Dans notre cas, correspond à l’air et correspond à l’eau.

simulation surface libre

1.1. Pourquoi comparer la simulation à une expérience ?

Il y a deux raisons :

  1. Pour prouver que le modèle numérique s’approche de la réalité. Dans notre cas, corroborer les résultats de l’expérience avec ceux de la simulation.
  2. Pour évaluer la précision du résultat de la simulation.

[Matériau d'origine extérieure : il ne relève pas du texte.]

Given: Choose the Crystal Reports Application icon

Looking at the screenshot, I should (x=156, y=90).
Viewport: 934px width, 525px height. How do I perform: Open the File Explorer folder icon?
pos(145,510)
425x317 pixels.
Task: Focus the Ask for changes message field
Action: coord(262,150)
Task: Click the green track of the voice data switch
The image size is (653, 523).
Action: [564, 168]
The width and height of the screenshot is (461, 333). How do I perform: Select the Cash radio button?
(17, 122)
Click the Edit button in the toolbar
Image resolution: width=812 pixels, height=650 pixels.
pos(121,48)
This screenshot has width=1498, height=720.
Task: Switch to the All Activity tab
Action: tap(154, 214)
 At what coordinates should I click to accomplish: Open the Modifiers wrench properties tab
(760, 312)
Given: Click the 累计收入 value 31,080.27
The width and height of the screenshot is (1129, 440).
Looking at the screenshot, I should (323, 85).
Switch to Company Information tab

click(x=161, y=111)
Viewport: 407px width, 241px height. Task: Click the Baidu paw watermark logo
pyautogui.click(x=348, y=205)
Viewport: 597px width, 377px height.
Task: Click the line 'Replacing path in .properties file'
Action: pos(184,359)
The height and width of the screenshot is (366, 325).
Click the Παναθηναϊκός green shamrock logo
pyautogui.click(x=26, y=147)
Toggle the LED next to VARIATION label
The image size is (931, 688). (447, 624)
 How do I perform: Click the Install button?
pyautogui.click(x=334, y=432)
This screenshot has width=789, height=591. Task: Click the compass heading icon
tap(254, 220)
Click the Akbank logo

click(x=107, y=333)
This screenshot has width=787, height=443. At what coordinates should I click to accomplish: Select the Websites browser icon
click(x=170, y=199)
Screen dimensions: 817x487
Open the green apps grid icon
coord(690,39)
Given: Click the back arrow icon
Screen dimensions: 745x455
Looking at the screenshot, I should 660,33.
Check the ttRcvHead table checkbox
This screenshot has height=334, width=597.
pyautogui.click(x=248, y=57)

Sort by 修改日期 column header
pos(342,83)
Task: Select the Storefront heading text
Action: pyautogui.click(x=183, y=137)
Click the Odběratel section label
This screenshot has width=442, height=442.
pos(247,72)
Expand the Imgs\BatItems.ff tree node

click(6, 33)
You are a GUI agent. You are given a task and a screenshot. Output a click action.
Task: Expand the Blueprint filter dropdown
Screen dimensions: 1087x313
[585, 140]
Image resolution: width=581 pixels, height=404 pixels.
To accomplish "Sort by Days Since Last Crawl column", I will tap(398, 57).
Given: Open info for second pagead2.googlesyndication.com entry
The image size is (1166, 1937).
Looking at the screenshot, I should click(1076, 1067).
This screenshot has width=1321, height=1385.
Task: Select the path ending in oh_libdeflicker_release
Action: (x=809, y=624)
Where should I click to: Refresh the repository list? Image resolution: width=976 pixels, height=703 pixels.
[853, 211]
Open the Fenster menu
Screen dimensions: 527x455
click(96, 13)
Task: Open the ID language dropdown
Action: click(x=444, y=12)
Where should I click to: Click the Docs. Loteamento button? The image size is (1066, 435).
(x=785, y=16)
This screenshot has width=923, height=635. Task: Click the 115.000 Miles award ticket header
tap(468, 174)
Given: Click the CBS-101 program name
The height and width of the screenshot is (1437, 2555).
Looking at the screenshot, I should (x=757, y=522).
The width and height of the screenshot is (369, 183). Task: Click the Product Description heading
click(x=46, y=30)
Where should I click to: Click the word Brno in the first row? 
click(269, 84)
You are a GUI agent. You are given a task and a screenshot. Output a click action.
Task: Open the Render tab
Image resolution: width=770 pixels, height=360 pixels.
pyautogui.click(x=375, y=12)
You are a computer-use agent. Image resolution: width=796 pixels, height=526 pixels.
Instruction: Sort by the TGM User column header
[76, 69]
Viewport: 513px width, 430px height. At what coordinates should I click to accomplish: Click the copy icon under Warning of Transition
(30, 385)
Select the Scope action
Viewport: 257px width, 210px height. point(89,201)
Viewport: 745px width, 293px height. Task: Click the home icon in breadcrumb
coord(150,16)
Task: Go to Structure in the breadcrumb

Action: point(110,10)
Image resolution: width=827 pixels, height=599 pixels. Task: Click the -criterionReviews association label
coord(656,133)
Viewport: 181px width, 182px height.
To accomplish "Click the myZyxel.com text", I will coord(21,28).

Pour calibrer le modèle numérique d’effet de vague avec précision nous l’avons comparé aux résultats d’une expérience réalisée en 2005 par W. Atherton (An experimental investigation of bund wall overtopping and dynamic pressures on the bund wall following catastrophic failure of a storage vessel. HSE Books, 2005) sur des critères précis :

  • Le rapport de masse surversée sur la masse initiale de liquide
  • Le rapport de pression dynamique sur la pression hydrostatique exercé dans la rétention
    – La pression hydrostatique
    – La pression dynamique

1.2. Présentation de l’expérience

L’objectif du dispositif expérimental est de reproduire le plus fidèlement possible l’effacement complet d’un réservoir d’eau (Disparition instantanée du contenant laissant une colonne d’eau s’effondrer) pour :

  • Avoir une meilleure compréhension des phénomènes physique,
  • Quantifier la pression sur un obstacle,
  • Quantifier la masse d’eau surversée.
effet de vague masse d'eau

Où :

  • H = Hauteur de la colonne d’eau
  • R = Rayon de la colonne d’eau
  • L = Distance de la colonne d’eau par rapport au mur
  • h = Hauteur du mur de la rétention

Le dispositif expérimental a été conçu pour créer artificiellement l’effacement complet d’un quart de réservoir d’eau. L’échelle réduite du dispositif permet de faire varier les aspects dimensionnels des différents éléments qui le constituent, pour permettre la répétition de l’expérience et établir plusieurs séries de mesure de pression dynamique. Dans cette disposition le mur de rétention est circulaire. La porte guillotine se lève en moins de 0,1s répondant à deux hypothèses de calcul :

  • Les fissures du réservoir se propagent plus vite que le fluide.
  • Les fissures se propagent à la même vitesse dans la direction verticale et le long du réservoir cylindrique.

Le mur de rétention est équipé de cinq capteurs de pression et la rétention est équipé d’une évacuation d’eau pour mesurer la masse d’eau surversée.

Une fois la porte guillotine levée, la colonne d’eau soumise à son propre poids déferle dans la rétention. Lorsque le front de vague impacte le muret il se crée un phénomène de « flash » propulsant le liquide dans les airs. Quand le phénomène de flash se termine, le liquide qui surverse au-dessus du muret termine alors sa course sur la table de déversement puis dans le bac receveur. L’image ci-après présente le phénomène de « flash ».

2. Comparaison entre la simulation et l’expérience

La simulation instationnaire incompressible de l’effondrement d’un quart de colonne d’eau est réalisée avec le logiciel ANSYS CFD. Le maillage volumique du domaine de calcul est construit en maille hexaédrique dont la plus petite taille d’élément est de 0,1mm près des parois et moins de 5 mm dans le volume. La résolution de la turbulence se fait par un modèle à une équation de transport dérivé du modèle k-Ɛ. Pour assurer la stabilité du calcul, un critère sur le pas de temps de calcul est respecté (nombre de Courant, ou CFL). Le pas de temps de calcul est de 1e-4s.
Les images suivantes présentent les résultats de la simulation. L’iso-surface bleue représente la surface libre, elle caractérise le mouvement de l’eau dans l’air. Trois temps de simulation sont présentés :

  • L’effondrement de la colonne d’eau,
  • Le phénomène de flash sur le mur,
  • La fin de la surverse et le début de l’épandage sur le sol.

Le tableau ci-dessous compare les résultats de la simulation et de l’expérience.

 

Pdyn

Pdyn  /Phyd

Rapport de masse

Expérience

1486 Pa

2,53

52 %

Simulation

1439 Pa

2,5

50 %

Différence

3,2 %

1,2 %

3,8 %

Les résultats de la simulation sont très proches de ceux de l’expérience. Il est à noter une légère différence notamment sur le rapport de masse d’eau surversée sur la masse d’eau initiale. La méthode numérique mise en place est bien représentative de l’expérience. Cela prouve la fiabilité des résultats des simulations numériques d’effet de vague.